In a pub in Baltimore at the start of The Troubles in the Six Counties, my friend Miriam and I found a lift back to Cork city from a friendly stranger. During the evening, I did notice him accepting something from behind the bar, and shoving it under his jumper. Much later we heard that it may have been part of some bomb or incendiary device which he was transporting north…..Maybe when the West Cork harbourside pub closed, we had travelled, Miriam and I, through the country roads, in the middle of the night, in a car carrying a murder weapon.
But of all the stupid things I did, maybe it was wisdom gleaned from Thomas Merton which really saved my life. There was an electric socket above a wardrobe in our bathroom and into this I once plugged a two bar electric heater, snaked the cord to a narrow ledge at the end of the bath, filled the bath and got in. Just a little slip and the electric heater would have toppled into the water. I hadn’t yet learned that one should never even unplug an electric kettle or flick a light switch without first drying one’s hands, but I had already read some Merton, and he had recently died: electrocuted by an overhead fan while stepping out of a bath in a hotel room in Bangkok. He came into my mind and like an electric shock in itself I felt fear; very gingerly got out of the water and reached up to yank the fire from the socket.
In the library of my convent school, Laurel Hill in Limerick, where I was a boarder, the shelves were well stocked. It was there I discovered the writings of Thomas Merton and young and impressionable, idealistic, romantic, already unconsciously seeking pathways through the world, fell for the person, his writings and his philosophy. A card carrying Communist while in university (his party name was Frank Swift) Merton was a convert to Catholicism who became a Cistercian monk. He was a poet, philosopher, essayist, theologian, radical thinker, ecumenist, author of 50 books. I have often thought of Merton since, always paused when seeing his name, often meant to go back to his writings…..

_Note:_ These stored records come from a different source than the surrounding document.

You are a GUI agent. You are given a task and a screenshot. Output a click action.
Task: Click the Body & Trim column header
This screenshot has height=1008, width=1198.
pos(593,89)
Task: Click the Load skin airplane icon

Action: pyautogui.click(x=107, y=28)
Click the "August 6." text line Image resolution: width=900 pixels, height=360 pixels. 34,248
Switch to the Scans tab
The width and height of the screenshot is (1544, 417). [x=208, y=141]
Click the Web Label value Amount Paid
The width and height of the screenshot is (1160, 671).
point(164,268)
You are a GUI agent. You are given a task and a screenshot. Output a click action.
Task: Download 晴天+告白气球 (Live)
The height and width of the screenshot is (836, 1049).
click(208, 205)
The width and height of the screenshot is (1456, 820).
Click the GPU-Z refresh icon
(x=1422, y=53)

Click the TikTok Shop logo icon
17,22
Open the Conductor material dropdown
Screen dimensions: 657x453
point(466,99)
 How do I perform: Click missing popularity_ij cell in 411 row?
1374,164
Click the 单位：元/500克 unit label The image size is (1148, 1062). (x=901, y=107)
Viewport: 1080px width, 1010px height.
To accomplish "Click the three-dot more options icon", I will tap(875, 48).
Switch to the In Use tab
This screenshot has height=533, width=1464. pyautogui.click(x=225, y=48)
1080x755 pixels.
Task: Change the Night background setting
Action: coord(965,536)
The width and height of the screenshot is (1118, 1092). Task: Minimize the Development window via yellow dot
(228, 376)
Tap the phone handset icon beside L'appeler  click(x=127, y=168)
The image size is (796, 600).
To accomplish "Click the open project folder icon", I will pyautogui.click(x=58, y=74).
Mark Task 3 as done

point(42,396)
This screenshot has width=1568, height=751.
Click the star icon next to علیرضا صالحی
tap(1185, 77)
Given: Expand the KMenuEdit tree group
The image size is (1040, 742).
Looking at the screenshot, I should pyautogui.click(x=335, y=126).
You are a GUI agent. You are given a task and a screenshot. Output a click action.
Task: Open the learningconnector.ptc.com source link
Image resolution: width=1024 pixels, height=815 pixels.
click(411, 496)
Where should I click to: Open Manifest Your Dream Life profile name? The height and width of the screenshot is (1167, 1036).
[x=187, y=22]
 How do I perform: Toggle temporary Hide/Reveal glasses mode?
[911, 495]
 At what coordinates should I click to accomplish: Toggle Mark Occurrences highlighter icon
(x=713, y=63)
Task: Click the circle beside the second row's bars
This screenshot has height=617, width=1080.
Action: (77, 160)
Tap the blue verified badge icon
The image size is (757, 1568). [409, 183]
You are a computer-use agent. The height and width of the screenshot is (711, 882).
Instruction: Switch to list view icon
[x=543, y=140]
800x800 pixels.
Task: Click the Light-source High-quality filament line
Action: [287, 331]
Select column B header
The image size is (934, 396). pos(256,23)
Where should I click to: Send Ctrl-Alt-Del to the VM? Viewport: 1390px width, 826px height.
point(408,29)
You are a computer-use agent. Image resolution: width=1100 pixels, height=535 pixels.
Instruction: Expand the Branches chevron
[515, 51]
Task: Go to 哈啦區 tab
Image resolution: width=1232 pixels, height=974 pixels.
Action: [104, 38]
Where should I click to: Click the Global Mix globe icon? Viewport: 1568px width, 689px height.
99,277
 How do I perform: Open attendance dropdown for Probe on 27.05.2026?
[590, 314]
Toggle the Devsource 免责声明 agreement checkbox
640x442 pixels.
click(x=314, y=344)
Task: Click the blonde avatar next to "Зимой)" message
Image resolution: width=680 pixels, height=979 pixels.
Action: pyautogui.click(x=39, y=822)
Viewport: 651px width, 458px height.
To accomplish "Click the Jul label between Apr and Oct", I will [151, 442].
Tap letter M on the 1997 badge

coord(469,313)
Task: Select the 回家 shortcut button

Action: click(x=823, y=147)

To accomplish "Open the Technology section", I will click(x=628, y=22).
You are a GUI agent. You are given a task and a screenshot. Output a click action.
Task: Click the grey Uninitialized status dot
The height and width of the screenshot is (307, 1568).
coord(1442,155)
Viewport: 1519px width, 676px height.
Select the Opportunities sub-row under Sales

At a Brookings Institute “Global Cities Initiative” conference of leaders and executives in Munich last November, I met with one Greg Fischer of Kentucky. His family come from the same county as I, both of us nurtured by the same river. We immediately clicked, we just ‘got’ each other, I later quoting him, he quoting me. We spoke of Macroom, of Wendell Berry and Thomas Merton, and my new friend told me the philosopher/poet monk was buried in Louisville, the city of which Greg Fischer is currently Mayor, his second term as First Citizen of Louisville.
To mark the 100th anniversary of Merton’s birth, a film has been made of his life called “The Divine Comedy of Thomas Merton” and is produced by “Knitted Heart Films” (a title after my own heart!)